El caso del chico de 12 años que desapareció el sábado último en Santa Lucía dio ayer un giro importante: pasó de ser considerado una supuesta fuga de hogar a ser investigado como una presunta maniobra delictiva en su contra y en contra también de la Policía y la justicia. En concreto, en el Tercer Juzgado Correccional, a cargo de la juez Mónica Lucero, sospechan que alguien puede estar ocultando al niño de los investigadores que intentan localizarlo. Tal es el celo puesto en el caso, que la juez citó a familiares, una maestra y una vecina del niño a atestiguar en el Juzgado.

El enigma sobre la suerte del chico obligó a que el ministro de Gobierno Adrián Cuevas, convocara al Consejo de Seguridad, para que Gendarmería y la Policía Federal se sumen a la Policía provincial en la búsqueda de ese menor visto por última vez cuando salió con intención de jugar con un amigo en Villa Angelita.
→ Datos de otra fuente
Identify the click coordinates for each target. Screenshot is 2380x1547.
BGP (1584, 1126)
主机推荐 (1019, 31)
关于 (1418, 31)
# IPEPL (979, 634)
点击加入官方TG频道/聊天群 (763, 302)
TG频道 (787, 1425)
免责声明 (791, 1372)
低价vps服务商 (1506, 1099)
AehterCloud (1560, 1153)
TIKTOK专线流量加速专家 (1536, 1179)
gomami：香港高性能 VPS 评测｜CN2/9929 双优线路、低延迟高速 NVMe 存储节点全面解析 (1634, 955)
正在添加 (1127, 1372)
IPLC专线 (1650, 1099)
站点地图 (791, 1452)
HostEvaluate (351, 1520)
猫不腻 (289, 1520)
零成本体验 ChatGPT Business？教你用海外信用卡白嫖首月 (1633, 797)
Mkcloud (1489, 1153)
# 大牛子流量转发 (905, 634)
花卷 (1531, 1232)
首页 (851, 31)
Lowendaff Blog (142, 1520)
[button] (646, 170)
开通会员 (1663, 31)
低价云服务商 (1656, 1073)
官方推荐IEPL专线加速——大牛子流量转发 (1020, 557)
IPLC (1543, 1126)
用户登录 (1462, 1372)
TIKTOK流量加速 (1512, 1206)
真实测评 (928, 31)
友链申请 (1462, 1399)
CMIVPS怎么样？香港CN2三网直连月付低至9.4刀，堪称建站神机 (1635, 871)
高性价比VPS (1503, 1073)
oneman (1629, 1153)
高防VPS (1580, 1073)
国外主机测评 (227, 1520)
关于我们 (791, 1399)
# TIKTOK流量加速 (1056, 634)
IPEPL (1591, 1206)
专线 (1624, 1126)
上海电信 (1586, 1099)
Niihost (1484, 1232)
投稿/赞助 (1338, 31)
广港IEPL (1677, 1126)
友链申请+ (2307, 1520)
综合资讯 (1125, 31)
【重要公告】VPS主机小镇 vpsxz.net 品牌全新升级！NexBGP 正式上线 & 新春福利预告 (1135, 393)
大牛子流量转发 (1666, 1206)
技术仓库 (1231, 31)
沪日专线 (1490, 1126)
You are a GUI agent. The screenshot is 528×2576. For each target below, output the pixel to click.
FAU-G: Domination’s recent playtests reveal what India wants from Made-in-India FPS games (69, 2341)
Luego de cuatro días de rastrillajes sin éxito, la juez Mónica Lucero hizo lugar al pedido de la Asesora de Menores Patricia Sirera para que la desaparición de Ariel Fernando ‘Peti’ Tapia se investigue como un presunto delito: ‘entendí que se ajustaba más a la situación que prescribe el art. 149 del Código Penal (habla del ocultamiento por parte de alguien de un menor de 15 años), porque habiendo sido pública la difusión de la desaparición de este chico, alguien podría eventualmente saber de su paradero y no decir nada’, señaló Lucero. Y agregó que ‘en función de ello convoqué a la fiscal Silvina Gerarduzzi, al ministro de Gobierno, Adrián Cuevas, al jefe de Policía, José Orlando Luna, a la asesora de Menores y al comisario mayor Julio Vázquez a los fines de coordinar acciones en la búsqueda del menor. Ojalá aparezca en la casa de un amigo porque ya son muchos días y ojalá que esto sirva como disparador para que cuando una mujer vaya a la Policía a denunciar que fue golpeada, violada o su hijo desapareció, sea escuchada’.

Por la mañana, en el Centro Cívico el ministro de Gobierno dijo en conferencia de prensa que ‘se manejan varias hipótesis y no hay que descartar ninguna. No es un caso simple y hay que darle la importancia que se merece. Es preocupante por los días que tenemos sin saber del paradero del menor’.

No obstante, en el Gobierno creen que la desaparición del niño está vinculada a un conflicto familiar. En estos días también se manejó la versión de que el caso podría ser una maniobra ligada al narcotráfico o a un secuestro, pero esas hipótesis no tienen sustento para la Policía.

Mientras la búsqueda continúa, ayer la juez Lucero tomó declaración a siete personas, entre ellas Alejandra Silva y Juan Tapia, la madre y el abuelo de Ariel, para conocer cómo era su entorno y de ser así, si tuvo algo que ver en su desaparición.